**Pixel coordinate grounding data**
* * * * *

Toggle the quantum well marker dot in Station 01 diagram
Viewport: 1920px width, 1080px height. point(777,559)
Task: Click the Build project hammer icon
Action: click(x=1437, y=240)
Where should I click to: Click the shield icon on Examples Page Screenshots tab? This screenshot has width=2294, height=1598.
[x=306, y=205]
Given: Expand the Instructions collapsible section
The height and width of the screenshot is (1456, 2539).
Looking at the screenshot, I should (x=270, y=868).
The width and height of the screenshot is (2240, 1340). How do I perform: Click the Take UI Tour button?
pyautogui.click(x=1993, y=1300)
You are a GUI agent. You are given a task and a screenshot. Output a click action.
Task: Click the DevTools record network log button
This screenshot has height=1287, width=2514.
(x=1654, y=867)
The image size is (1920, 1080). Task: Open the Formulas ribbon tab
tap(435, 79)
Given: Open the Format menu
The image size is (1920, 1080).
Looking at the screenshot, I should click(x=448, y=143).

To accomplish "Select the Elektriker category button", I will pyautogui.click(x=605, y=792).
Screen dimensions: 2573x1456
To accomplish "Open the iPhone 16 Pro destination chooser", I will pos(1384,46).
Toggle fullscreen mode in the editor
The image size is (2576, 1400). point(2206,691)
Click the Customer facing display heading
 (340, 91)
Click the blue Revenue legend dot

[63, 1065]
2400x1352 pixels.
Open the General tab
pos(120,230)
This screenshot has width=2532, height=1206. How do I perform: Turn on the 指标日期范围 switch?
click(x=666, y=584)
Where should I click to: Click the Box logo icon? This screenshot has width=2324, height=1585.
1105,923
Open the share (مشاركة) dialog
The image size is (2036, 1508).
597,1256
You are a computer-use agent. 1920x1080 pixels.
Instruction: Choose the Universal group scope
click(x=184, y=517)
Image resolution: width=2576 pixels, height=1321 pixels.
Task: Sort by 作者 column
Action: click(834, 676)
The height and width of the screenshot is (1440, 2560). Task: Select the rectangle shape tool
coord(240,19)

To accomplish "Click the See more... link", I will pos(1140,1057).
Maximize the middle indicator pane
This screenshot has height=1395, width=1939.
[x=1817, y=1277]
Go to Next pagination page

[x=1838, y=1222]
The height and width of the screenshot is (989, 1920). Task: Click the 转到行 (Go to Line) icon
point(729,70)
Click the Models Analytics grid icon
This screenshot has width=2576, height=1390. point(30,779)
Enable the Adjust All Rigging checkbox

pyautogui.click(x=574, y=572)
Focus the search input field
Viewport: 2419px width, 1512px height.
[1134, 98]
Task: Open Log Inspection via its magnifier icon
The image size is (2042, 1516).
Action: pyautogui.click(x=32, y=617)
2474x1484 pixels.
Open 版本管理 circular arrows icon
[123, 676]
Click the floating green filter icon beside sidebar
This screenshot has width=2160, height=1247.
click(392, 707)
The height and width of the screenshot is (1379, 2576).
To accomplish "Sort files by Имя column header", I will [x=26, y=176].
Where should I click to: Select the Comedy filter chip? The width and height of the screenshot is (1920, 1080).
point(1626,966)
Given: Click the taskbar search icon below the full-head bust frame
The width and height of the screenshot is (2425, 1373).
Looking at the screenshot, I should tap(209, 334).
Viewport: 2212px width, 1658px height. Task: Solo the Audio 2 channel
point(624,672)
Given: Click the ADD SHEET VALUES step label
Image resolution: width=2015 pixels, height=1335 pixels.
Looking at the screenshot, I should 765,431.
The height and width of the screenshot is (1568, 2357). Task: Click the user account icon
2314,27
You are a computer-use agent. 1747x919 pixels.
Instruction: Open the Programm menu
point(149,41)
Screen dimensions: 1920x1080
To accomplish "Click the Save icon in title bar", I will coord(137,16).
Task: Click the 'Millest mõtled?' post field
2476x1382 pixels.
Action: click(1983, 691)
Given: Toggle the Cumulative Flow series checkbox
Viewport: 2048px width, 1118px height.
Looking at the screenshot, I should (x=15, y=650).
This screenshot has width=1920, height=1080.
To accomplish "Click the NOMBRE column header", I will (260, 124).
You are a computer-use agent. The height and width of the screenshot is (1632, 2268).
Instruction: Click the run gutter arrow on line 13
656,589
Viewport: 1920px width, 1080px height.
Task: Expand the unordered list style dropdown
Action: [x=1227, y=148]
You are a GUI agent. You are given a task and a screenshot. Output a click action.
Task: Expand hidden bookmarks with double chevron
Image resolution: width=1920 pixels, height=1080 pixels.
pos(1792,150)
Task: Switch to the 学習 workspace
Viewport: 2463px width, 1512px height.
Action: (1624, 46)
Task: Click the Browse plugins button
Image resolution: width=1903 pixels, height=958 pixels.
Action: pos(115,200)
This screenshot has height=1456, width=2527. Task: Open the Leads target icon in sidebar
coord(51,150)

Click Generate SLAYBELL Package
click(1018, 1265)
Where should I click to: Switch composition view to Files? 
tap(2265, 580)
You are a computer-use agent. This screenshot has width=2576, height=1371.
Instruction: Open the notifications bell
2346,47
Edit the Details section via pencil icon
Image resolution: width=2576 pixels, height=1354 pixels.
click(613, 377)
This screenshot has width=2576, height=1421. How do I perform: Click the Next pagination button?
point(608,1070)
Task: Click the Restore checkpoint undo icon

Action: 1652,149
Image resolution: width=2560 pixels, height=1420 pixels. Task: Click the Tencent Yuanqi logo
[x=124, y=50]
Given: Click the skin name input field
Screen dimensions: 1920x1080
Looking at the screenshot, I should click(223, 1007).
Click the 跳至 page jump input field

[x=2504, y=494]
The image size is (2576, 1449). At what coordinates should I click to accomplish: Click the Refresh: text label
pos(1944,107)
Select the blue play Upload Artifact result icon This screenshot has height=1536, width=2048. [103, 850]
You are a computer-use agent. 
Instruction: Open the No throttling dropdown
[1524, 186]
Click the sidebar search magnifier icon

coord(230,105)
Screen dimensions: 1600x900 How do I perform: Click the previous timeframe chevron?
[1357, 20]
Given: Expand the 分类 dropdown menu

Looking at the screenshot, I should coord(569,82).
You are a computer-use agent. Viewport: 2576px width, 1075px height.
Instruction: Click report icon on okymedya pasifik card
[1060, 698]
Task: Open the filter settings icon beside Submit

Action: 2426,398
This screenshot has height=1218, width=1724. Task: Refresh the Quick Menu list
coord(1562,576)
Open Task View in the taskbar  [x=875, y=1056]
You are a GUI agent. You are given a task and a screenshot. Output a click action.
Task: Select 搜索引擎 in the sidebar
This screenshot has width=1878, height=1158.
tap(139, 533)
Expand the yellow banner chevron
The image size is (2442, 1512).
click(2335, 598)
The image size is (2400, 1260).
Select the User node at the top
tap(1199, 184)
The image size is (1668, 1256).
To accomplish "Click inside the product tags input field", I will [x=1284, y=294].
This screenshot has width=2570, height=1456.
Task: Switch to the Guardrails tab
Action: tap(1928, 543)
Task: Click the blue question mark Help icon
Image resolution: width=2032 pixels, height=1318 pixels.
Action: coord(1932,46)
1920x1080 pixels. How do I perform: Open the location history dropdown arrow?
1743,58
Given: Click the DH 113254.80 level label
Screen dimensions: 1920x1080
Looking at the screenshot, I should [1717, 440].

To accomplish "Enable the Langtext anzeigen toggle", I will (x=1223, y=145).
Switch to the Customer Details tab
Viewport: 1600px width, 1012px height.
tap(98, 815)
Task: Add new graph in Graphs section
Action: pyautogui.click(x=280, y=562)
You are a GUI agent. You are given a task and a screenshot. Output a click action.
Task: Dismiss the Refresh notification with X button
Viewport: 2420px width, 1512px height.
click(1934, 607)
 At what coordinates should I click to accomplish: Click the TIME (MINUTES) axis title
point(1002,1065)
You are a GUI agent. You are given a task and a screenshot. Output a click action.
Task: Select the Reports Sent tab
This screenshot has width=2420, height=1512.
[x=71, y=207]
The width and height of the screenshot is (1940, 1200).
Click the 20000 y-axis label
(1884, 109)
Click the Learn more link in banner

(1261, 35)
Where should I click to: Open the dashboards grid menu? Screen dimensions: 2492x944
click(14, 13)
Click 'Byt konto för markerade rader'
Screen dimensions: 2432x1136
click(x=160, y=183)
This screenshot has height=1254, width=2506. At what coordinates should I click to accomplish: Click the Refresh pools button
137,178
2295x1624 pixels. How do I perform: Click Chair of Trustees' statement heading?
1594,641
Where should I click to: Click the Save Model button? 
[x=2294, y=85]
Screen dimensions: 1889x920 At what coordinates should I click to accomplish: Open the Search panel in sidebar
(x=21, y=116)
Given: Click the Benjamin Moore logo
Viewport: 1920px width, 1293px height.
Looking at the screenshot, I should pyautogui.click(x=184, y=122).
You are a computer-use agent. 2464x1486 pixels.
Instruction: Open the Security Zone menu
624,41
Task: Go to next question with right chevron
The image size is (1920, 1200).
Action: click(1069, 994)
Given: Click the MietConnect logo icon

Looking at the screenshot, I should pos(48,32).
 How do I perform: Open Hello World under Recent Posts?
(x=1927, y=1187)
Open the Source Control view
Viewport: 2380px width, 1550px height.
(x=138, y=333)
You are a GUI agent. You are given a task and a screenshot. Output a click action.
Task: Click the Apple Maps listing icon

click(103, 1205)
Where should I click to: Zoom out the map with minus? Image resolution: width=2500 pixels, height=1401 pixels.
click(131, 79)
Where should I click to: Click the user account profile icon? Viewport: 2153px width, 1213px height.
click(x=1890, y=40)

* * * * *

**Problem details**
Output nothing but the lines from the one containing "Where should I click to: Click the user" through the last line of the data, exactly as they stand.

**Answer box**
Where should I click to: Click the user account profile icon? Viewport: 2153px width, 1213px height.
click(x=1890, y=40)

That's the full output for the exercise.